Dr. Moul pointed out that risk stratification can employ PSAV and PSADT. PSAV is the linear change in PSA over time. PSADT is the log transformation of PSA over time. PSA kinetics were first described in 1991. Use of PSAV in screening was first described in 1992 by Carter. Men with CaP as opposed to BPH led to an initial cutpoint of 0.8ng/ml/y and more recently 0.35ng/ml/y. The NCCN guidelines employ PSAV in the decision to biopsy. Age related PSA cutoffs were analyzed in the Duke dataset.

Both total PSA and PSAV are affected by age, they showed. A cutpoint of 0.75ng/ml/y was good for men >70 years, but 0.6ng/ml/y was better for men ages 60-70. PSAV can be adjusted by total PSA also, which is altered by age.

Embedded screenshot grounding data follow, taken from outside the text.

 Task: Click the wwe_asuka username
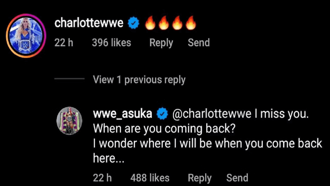tap(122, 114)
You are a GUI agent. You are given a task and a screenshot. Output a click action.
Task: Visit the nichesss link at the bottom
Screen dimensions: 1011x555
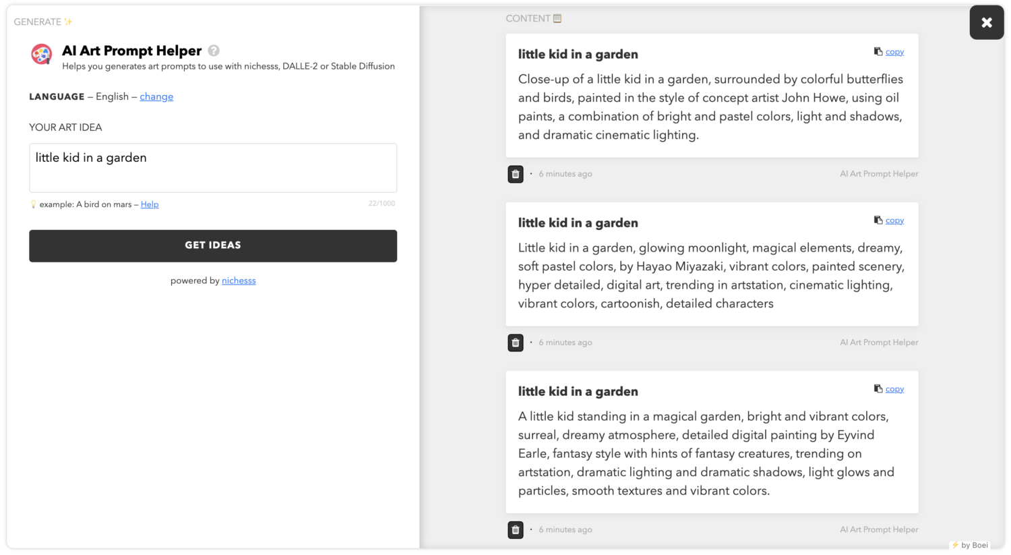pos(239,281)
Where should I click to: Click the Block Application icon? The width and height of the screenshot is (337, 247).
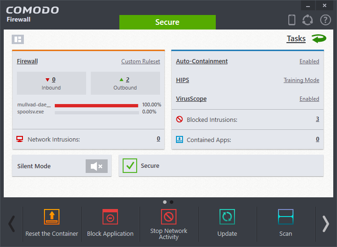pyautogui.click(x=110, y=217)
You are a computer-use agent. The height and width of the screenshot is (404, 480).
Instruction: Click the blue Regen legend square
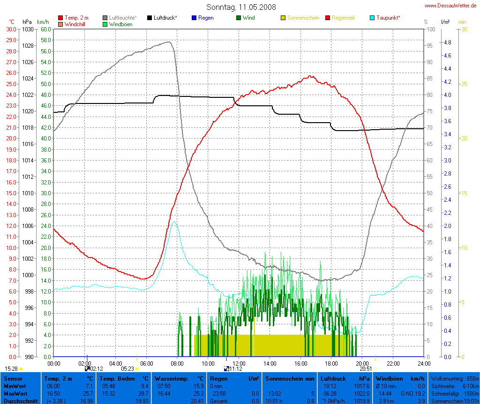coord(195,18)
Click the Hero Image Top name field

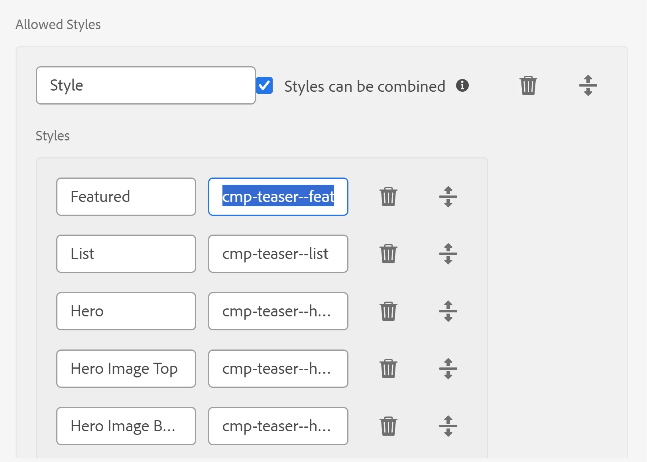tap(126, 369)
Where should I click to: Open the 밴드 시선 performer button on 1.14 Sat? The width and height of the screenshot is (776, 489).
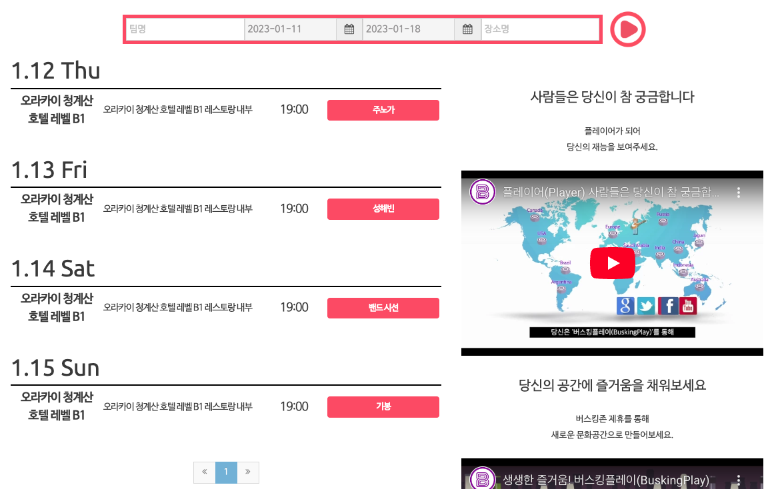tap(383, 308)
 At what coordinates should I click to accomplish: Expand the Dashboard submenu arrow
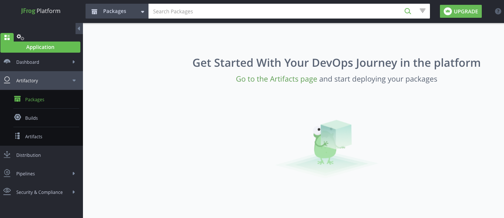click(x=74, y=62)
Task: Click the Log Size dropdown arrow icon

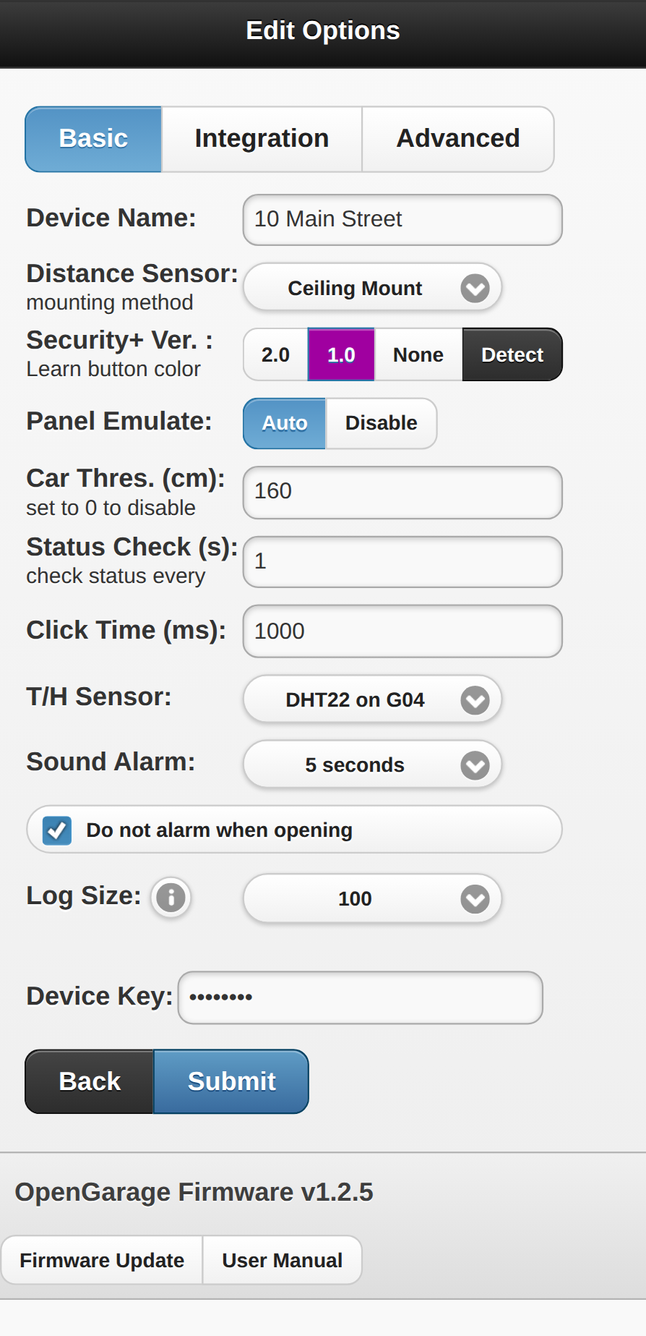Action: point(475,898)
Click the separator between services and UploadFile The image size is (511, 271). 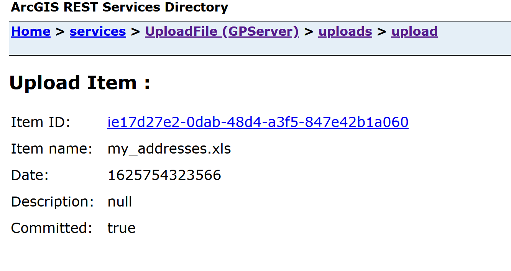[135, 31]

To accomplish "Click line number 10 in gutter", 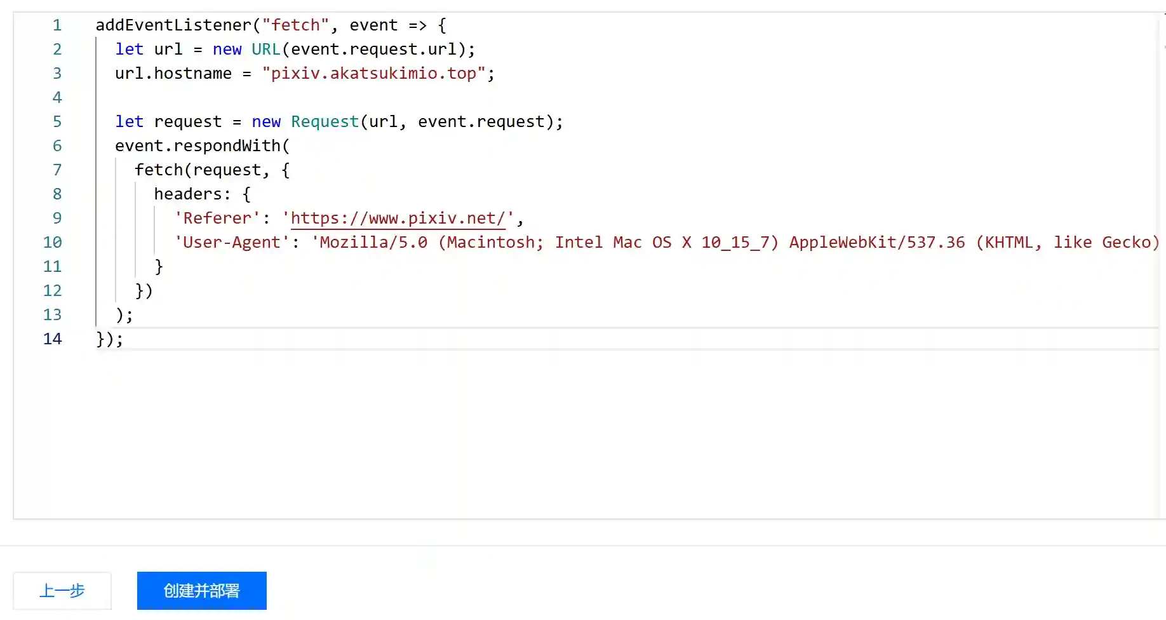I will 53,243.
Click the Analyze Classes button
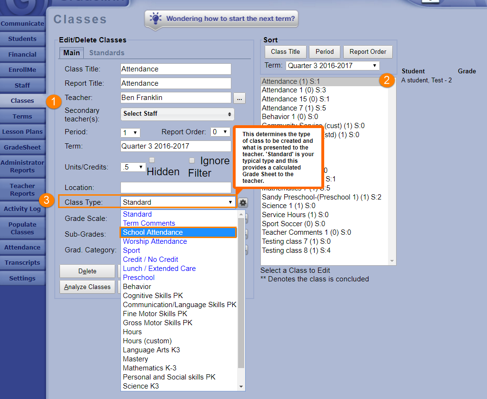The image size is (487, 399). coord(87,287)
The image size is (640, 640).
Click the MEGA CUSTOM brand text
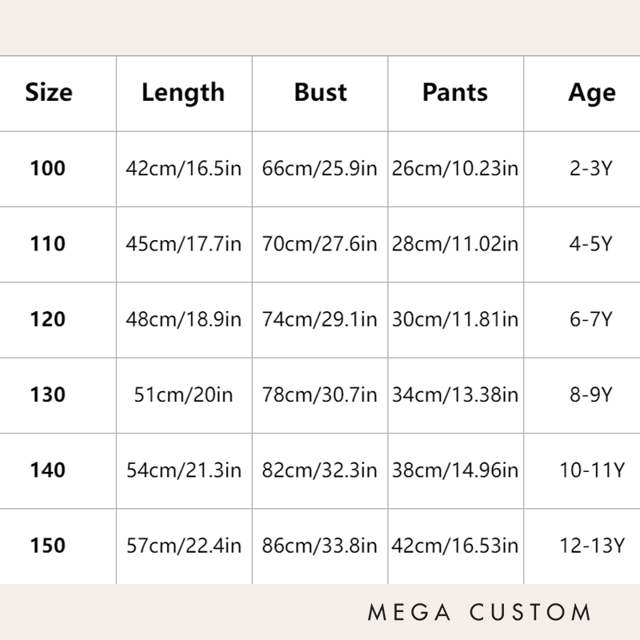point(479,613)
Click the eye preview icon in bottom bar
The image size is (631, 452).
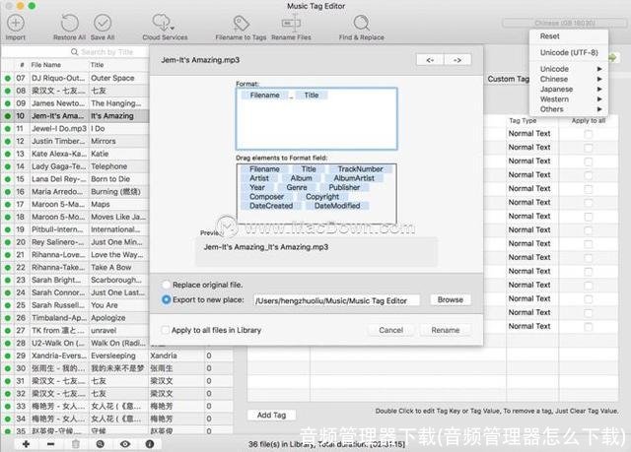[x=125, y=444]
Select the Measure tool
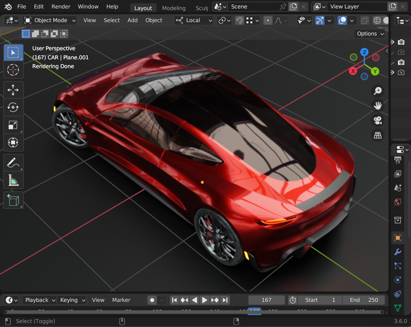The image size is (411, 327). point(13,180)
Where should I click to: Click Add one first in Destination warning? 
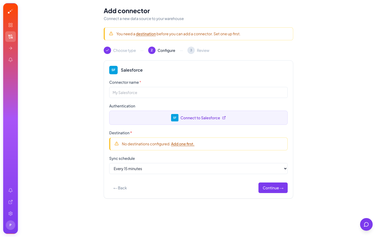183,144
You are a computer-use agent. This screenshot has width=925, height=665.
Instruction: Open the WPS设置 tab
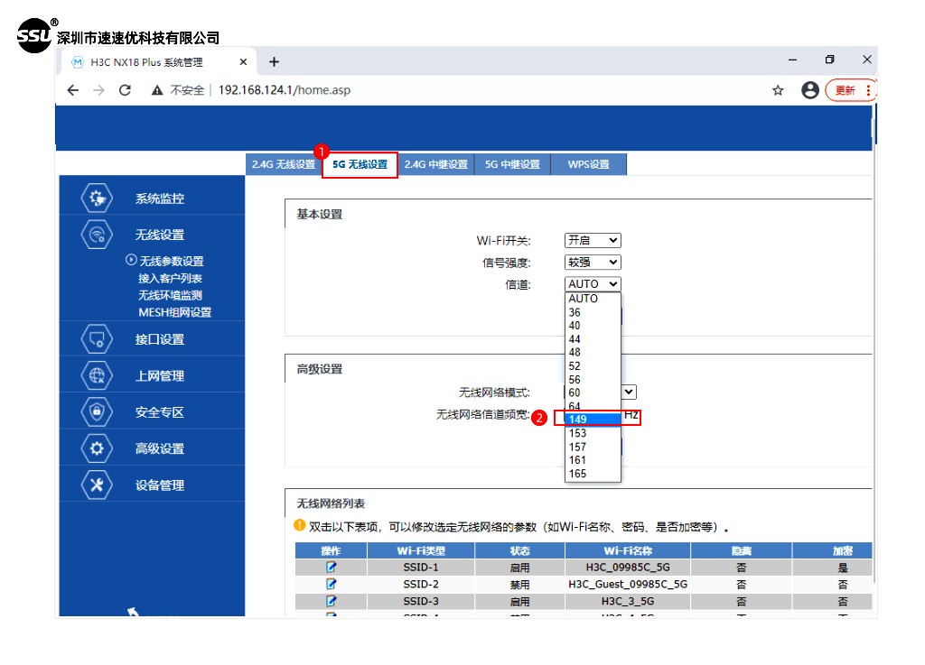588,164
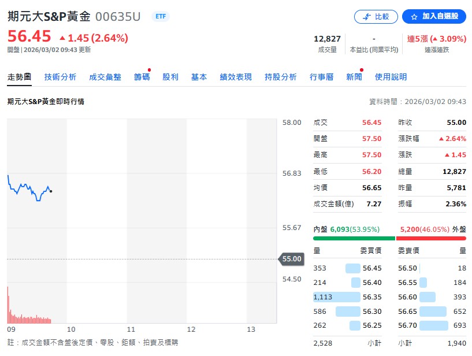The height and width of the screenshot is (356, 472).
Task: Click the ETF badge beside code 00635U
Action: (x=160, y=17)
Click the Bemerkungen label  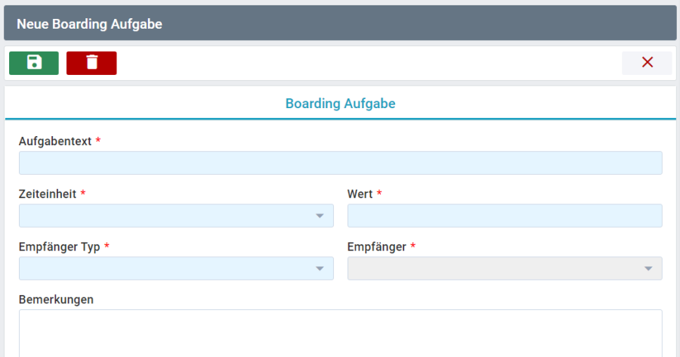pos(56,300)
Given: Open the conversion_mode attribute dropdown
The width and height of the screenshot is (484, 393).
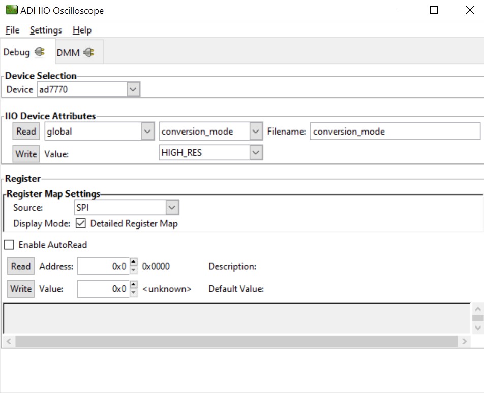Looking at the screenshot, I should [x=256, y=131].
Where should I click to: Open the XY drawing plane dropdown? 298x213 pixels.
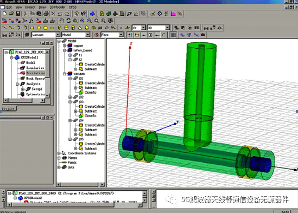pyautogui.click(x=143, y=28)
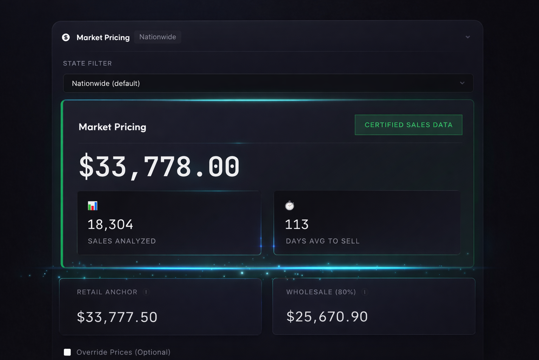Open the Nationwide (default) state filter dropdown
The width and height of the screenshot is (539, 360).
tap(268, 83)
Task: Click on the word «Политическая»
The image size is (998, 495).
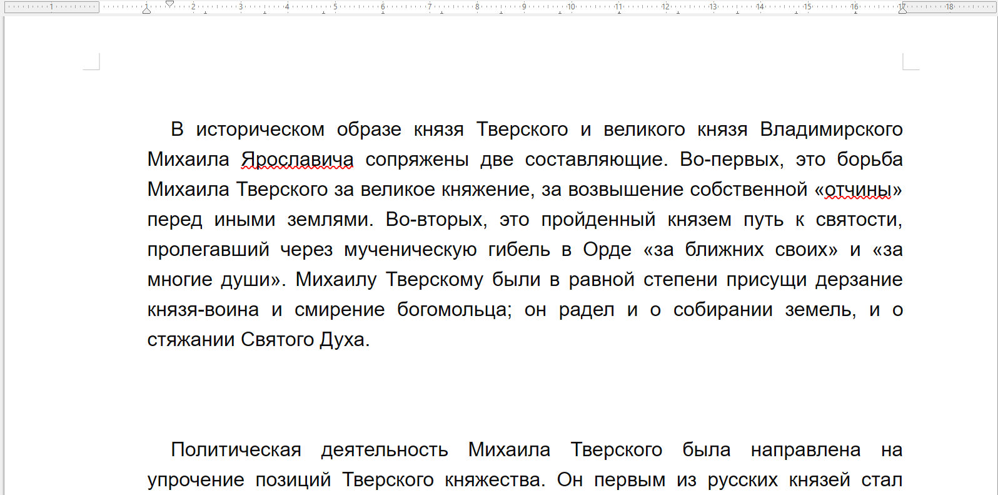Action: coord(236,450)
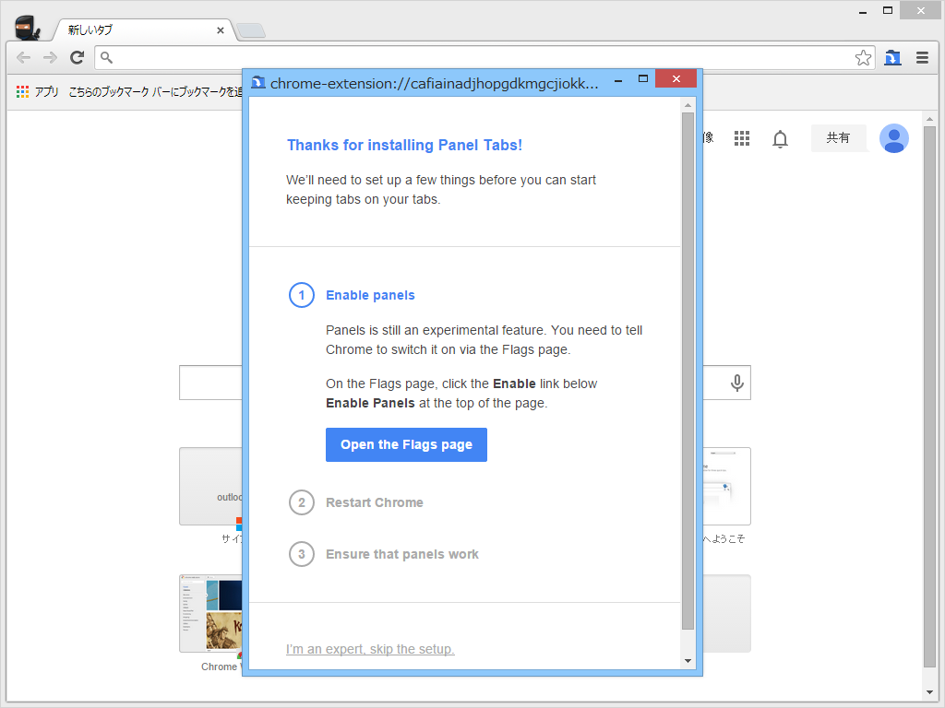Click the back navigation arrow
Image resolution: width=945 pixels, height=708 pixels.
click(x=23, y=56)
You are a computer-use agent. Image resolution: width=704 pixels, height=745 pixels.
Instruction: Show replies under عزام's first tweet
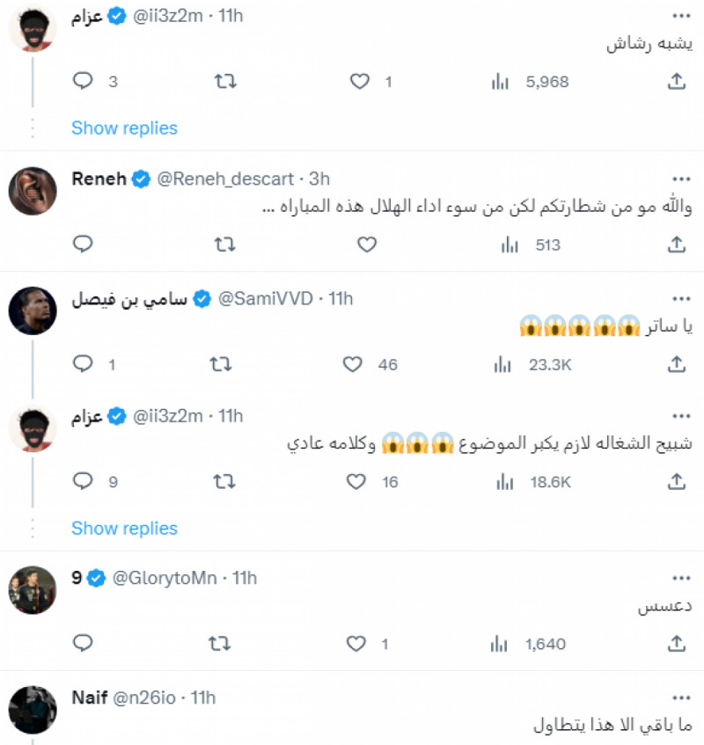(124, 128)
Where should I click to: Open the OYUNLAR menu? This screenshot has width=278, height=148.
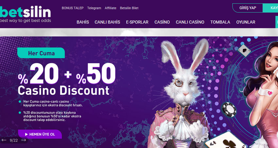coord(246,22)
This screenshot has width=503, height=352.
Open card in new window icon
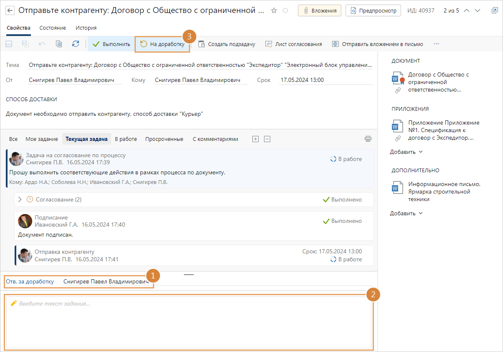point(495,10)
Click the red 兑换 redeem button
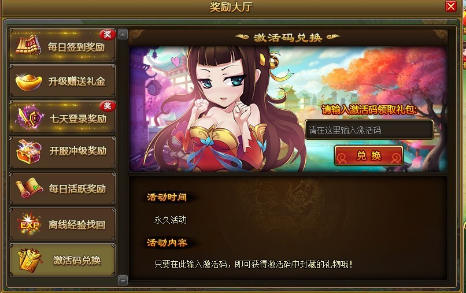Image resolution: width=466 pixels, height=293 pixels. pos(369,155)
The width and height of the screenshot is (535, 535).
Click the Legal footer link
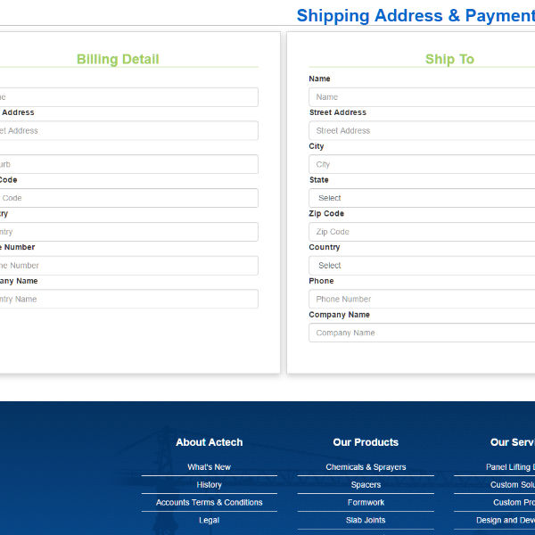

In younger men, it makes sense to lower the PSAV threshold, he said. PSAV is better understood in men with known CaP for evaluation of treatment types, salvage treatment and prognosis. He pointed to the Pound paper in 1999 that incorporated PSADT for risk stratification for type of CaP recurrence. D'Amico and Freedland have both contributed to the significant understanding of PSA kinetics and CaP recurrence and prognosis.

Dr. Vickers stated that use of PSA kinetics should be based upon good evidence. Does it add to standard predictors, he asked? The metric for this is the concordance index. Using PSAV in the clinic should only be done if it will help the patient. In his Malmo cohort study of 20,000 patients, the predictive accuracy of PSA alone was 0.771, the same as PSAV! They reassessed this for only high risk cancers and the result was still the same. After surgery, the prediction of metastasis and death, the addition of PSAV only improved the calculation slightly. However, PSADT and PSAV have many definitions and the outcome was significantly influenced by which one was used. Next they used the PCPT randomized database, but in that trial PSAV did not improve prediction, also noted in the ERSPC, Rotterdam study. He concluded that PSA dynamics after therapy are useful, but pretreatment PSA dynamics to predict outcome do not add to PSA alone.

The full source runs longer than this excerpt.